--- BEGIN ---
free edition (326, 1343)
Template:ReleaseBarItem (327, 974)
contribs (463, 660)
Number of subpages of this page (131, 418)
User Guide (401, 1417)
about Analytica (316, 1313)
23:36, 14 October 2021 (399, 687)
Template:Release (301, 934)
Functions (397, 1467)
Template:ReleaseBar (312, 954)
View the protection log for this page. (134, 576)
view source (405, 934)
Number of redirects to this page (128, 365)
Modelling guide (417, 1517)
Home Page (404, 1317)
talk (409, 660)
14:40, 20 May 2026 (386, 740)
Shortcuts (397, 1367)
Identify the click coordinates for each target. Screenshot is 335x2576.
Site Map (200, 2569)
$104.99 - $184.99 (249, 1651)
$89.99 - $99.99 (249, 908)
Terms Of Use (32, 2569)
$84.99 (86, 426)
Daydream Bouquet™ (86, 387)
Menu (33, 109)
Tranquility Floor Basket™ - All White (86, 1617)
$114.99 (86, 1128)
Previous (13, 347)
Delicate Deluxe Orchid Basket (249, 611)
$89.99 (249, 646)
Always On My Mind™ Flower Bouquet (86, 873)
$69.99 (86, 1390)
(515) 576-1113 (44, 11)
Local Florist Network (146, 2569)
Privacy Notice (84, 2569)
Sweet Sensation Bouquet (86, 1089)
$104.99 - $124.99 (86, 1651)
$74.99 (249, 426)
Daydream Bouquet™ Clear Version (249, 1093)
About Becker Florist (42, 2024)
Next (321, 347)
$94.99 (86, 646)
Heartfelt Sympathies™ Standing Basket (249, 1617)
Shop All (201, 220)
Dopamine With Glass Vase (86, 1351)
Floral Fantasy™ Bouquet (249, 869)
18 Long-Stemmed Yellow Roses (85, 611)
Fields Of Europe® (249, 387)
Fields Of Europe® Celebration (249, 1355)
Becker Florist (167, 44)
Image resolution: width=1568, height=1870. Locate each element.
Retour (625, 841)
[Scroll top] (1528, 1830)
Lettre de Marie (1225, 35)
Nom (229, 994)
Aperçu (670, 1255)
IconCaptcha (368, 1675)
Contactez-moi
--- END ---
• Written problem
Starting at the line containing "Terms Of Use (32, 2569)" and ending at the last line of the data, both included, rewrite every line with each coordinate in the answers multiplied by 2.25 and rounded to a whole number, halves rounded up. Keep the requests and any numbers inside them unchanged.

• Correct response
Terms Of Use (72, 5780)
$84.99 (194, 959)
Daydream Bouquet™ (194, 871)
Menu (74, 245)
Tranquility Floor Basket™ - All White (194, 3638)
$114.99 (194, 2538)
Previous (29, 781)
Delicate Deluxe Orchid Basket (560, 1375)
$89.99 (560, 1454)
Always On My Mind™ Flower Bouquet (194, 1964)
$69.99 (194, 3128)
(515) 576-1113 (99, 25)
Local Florist Network (329, 5780)
Privacy Notice (189, 5780)
Sweet Sensation Bouquet (194, 2450)
$104.99 - $124.99 (194, 3715)
$74.99 (560, 959)
Daydream Bouquet™ Clear Version (560, 2459)
About Becker Florist (95, 4554)
Next (722, 781)
$94.99 (194, 1454)
Heartfelt Sympathies™ Standing Basket (560, 3638)
Shop All (452, 495)
Dopamine With Glass Vase (194, 3040)
Floral Fantasy™ Bouquet (560, 1955)
18 Long-Stemmed Yellow Roses (191, 1375)
Fields Of Europe® (560, 871)
Fields Of Europe® Celebration (560, 3049)
Becker Florist (376, 99)
Image resolution: width=1568, height=1870. Locate each element.
Retour (1406, 1892)
[Scroll top] (3438, 4118)
Lettre de Marie (2756, 79)
Nom (515, 2237)
Aperçu (1508, 2824)
IconCaptcha (828, 3769)
Contactez-moi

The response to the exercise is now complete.